*1067Appeal from an order of the Family Court, Onondaga County (Robert J. Rossi, J.), entered April 6, 2004 in a proceeding pursuant to Family Court Act article 4. The order granted respondent’s objections to the order of the Support Magistrate and dismissed the petition.
It is hereby ordered that the order so appealed from be and the same hereby is unanimously affirmed without costs.

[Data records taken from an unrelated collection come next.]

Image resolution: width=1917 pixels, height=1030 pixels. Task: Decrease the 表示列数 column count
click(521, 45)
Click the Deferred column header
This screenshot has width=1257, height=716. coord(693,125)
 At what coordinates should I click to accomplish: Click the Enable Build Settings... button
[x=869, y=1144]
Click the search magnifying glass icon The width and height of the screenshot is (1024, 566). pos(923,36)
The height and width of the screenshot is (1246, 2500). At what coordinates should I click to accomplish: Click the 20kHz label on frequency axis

Memorandum: Respondent’s son was adjudicated a juvenile delinquent and placed in the care and custody of petitioner from May 16, 2002 until January 14, 2003. Petitioner filed a petition on April 3, 2003 seeking reimbursement for expenditures in connection with that court-ordered placement. In granting respondent’s objections to the order of the Support Magistrate, Family Court properly determined that petitioner was not entitled to reimbursement from respondent for expenditures made on behalf of respondent’s son prior to the date on which the petition was filed inasmuch as the child was no longer in receipt of public assistance when the petition was filed (see Family Ct Act § 449 [2]; see generally Matter of Albany County Dept. of Social Servs. v Novak, 217 AD2d 739, 740 [1995]; Matter of Toft v Frisbie, 122 AD2d 456, 458 [1986]; Matter ofHackett v Haynes, 70 AD2d 1051, 1052 [1979]; cf. Matter of Dutchess County Dept. of Social Servs. [Deborah L.\, NYLJ, Jan. 12, 1999, at 30, col 6). We note that, pursuant to the express terms of Family Court Act § 234 (a) and (b), petitioner may seek support for a child placed in petitioner’s care. We further note, however, that the statute does not permit petitioner to seek support when petitioner is no longer expending funds for the child’s care. Present—Pigott, Jr., P.J., Scudder, Gorski, Martoche and Lawton, JJ.